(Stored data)
++++++++++++++++++++
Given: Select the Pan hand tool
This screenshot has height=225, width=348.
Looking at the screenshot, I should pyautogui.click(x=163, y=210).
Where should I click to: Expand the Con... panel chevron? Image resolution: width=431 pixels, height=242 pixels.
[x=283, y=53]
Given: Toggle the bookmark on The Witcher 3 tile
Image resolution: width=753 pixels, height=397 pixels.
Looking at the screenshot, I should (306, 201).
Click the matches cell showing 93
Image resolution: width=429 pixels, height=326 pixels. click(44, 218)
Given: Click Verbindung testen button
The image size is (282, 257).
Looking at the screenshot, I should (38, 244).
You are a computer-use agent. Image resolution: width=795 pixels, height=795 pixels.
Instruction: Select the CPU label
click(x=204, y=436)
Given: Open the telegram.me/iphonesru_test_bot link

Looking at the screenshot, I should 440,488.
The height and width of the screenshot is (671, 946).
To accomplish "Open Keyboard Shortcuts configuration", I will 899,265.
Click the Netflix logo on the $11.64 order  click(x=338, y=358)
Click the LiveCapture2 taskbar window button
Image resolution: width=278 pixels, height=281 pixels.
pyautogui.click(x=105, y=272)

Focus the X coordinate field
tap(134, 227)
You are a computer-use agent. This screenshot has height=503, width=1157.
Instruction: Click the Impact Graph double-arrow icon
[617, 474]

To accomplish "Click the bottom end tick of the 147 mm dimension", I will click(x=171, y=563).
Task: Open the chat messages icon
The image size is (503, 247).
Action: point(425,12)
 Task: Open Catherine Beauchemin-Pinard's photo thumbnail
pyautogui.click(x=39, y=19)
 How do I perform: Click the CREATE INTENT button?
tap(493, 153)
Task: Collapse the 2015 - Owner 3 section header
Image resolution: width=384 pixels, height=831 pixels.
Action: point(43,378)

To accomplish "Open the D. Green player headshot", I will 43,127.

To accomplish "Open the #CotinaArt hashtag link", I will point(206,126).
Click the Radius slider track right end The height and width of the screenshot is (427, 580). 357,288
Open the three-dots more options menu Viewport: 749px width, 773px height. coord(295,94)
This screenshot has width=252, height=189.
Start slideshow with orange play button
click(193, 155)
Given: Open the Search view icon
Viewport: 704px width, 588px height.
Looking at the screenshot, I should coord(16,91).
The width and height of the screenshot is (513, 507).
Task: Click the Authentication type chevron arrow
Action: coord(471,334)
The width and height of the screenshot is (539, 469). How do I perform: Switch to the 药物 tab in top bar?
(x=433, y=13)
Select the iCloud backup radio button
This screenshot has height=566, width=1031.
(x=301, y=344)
++++++++++++++++++++
WORK INSTRUCTION
Please repeat the data in full so that nothing differs from the original.

ANSWER TO THIS TASK
Given: Select the Pan hand tool
This screenshot has height=225, width=348.
Looking at the screenshot, I should pyautogui.click(x=163, y=210).
Where should I click to: Expand the Con... panel chevron? Image resolution: width=431 pixels, height=242 pixels.
[x=283, y=53]
Given: Toggle the bookmark on The Witcher 3 tile
Image resolution: width=753 pixels, height=397 pixels.
Looking at the screenshot, I should (306, 201).
Click the matches cell showing 93
Image resolution: width=429 pixels, height=326 pixels. click(44, 218)
Given: Click Verbindung testen button
The image size is (282, 257).
Looking at the screenshot, I should (38, 244).
You are a computer-use agent. Image resolution: width=795 pixels, height=795 pixels.
Instruction: Select the CPU label
click(x=204, y=436)
Given: Open the telegram.me/iphonesru_test_bot link

Looking at the screenshot, I should 440,488.
The height and width of the screenshot is (671, 946).
To accomplish "Open Keyboard Shortcuts configuration", I will 899,265.
Click the Netflix logo on the $11.64 order  click(x=338, y=358)
Click the LiveCapture2 taskbar window button
Image resolution: width=278 pixels, height=281 pixels.
pyautogui.click(x=105, y=272)

Focus the X coordinate field
tap(134, 227)
You are a computer-use agent. This screenshot has height=503, width=1157.
Instruction: Click the Impact Graph double-arrow icon
[617, 474]

To accomplish "Click the bottom end tick of the 147 mm dimension", I will click(x=171, y=563).
Task: Open the chat messages icon
The image size is (503, 247).
Action: point(425,12)
 Task: Open Catherine Beauchemin-Pinard's photo thumbnail
pyautogui.click(x=39, y=19)
 How do I perform: Click the CREATE INTENT button?
tap(493, 153)
Task: Collapse the 2015 - Owner 3 section header
Image resolution: width=384 pixels, height=831 pixels.
Action: point(43,378)

To accomplish "Open the D. Green player headshot", I will 43,127.

To accomplish "Open the #CotinaArt hashtag link", I will point(206,126).
Click the Radius slider track right end The height and width of the screenshot is (427, 580). 357,288
Open the three-dots more options menu Viewport: 749px width, 773px height. coord(295,94)
This screenshot has width=252, height=189.
Start slideshow with orange play button
click(193, 155)
Given: Open the Search view icon
Viewport: 704px width, 588px height.
Looking at the screenshot, I should coord(16,91).
The width and height of the screenshot is (513, 507).
Task: Click the Authentication type chevron arrow
Action: coord(471,334)
The width and height of the screenshot is (539, 469). How do I perform: Switch to the 药物 tab in top bar?
(x=433, y=13)
Select the iCloud backup radio button
This screenshot has height=566, width=1031.
(x=301, y=344)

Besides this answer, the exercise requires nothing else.